Cela fait longtemps que je voulais m’attaquer à ce monument de la littérature japonaise, surtout parce qu’il parle de pleins de thématiques qui me plaisent et me touchent personnellement. Et c’est sûr que pour commencer sa bibliographie, il fallait bien lire son ouvrage le plus connu à savoir celui-là.
Au-delà de son aspect autobiographique, Confession d’un masque est une œuvre immortelle, aux frontières de la perversion et du voyeurisme que se surprend de posséder le narrateur alors à la fois terrifié et fasciné par ces émotions. C’est sans doute l'aspect que j’ai préféré dans le livre, la découverte profonde et introspective de ce personnage alors en proie à des contradictions et à des mensonges de plus en plus intenses et de plus en plus violents.

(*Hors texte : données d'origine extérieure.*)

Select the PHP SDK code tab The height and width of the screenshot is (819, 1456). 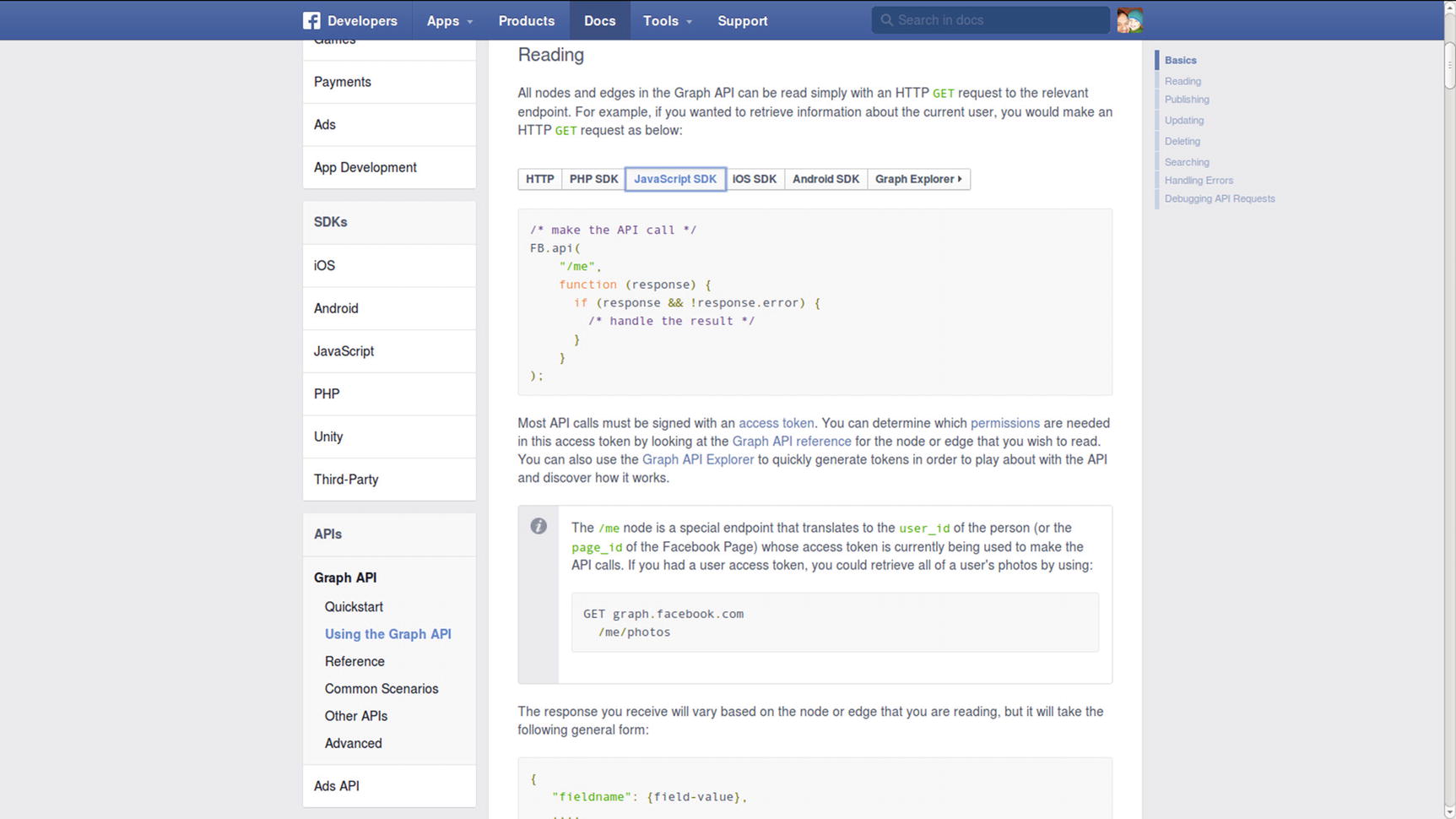coord(593,179)
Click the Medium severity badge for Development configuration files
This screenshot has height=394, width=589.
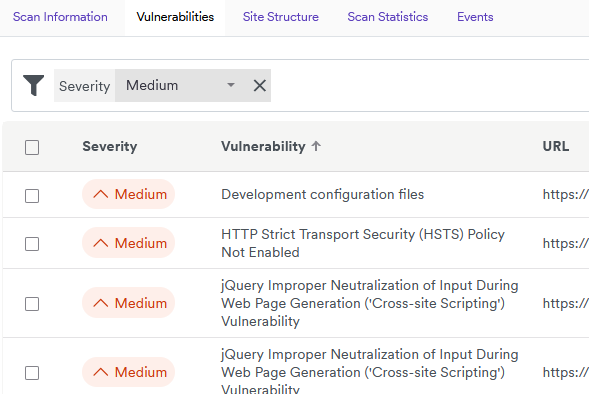[x=128, y=194]

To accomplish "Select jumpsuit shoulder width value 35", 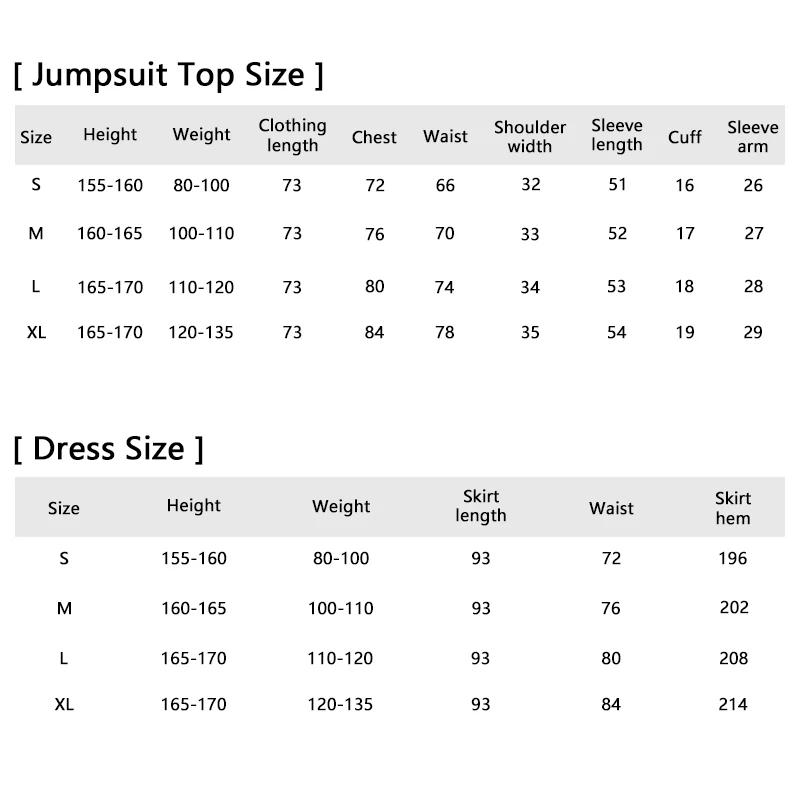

Bien sûr que l’aspect principal qui illustre cette quête est la découverte terrible du narrateur concernant son homosexualité (techniquement il est bi mais je trouve que ça se voit clairement vers la fin du roman qu’en réalité il est bien plus homo), et cette sexualité vue qu’elle n’est à cette époque au Japon très mal informée et perçue et que le narrateur n’est pas forcément une personne très enclin à comprendre par lui-même cette différence et surtout de l’accepter, alors il se perd progressivement dans une spirale d’imageries profondément dérangeantes et presque sadiques.
C’est vraiment très particulier de rentrer dans cet esprit de plus en plus corrompu par des sentiments de morts, de suicides et de violences, mais une chose est sûr c’est que Mishima parvient totalement à nous faire ressentir tout le tourment auquel fait face son narrateur.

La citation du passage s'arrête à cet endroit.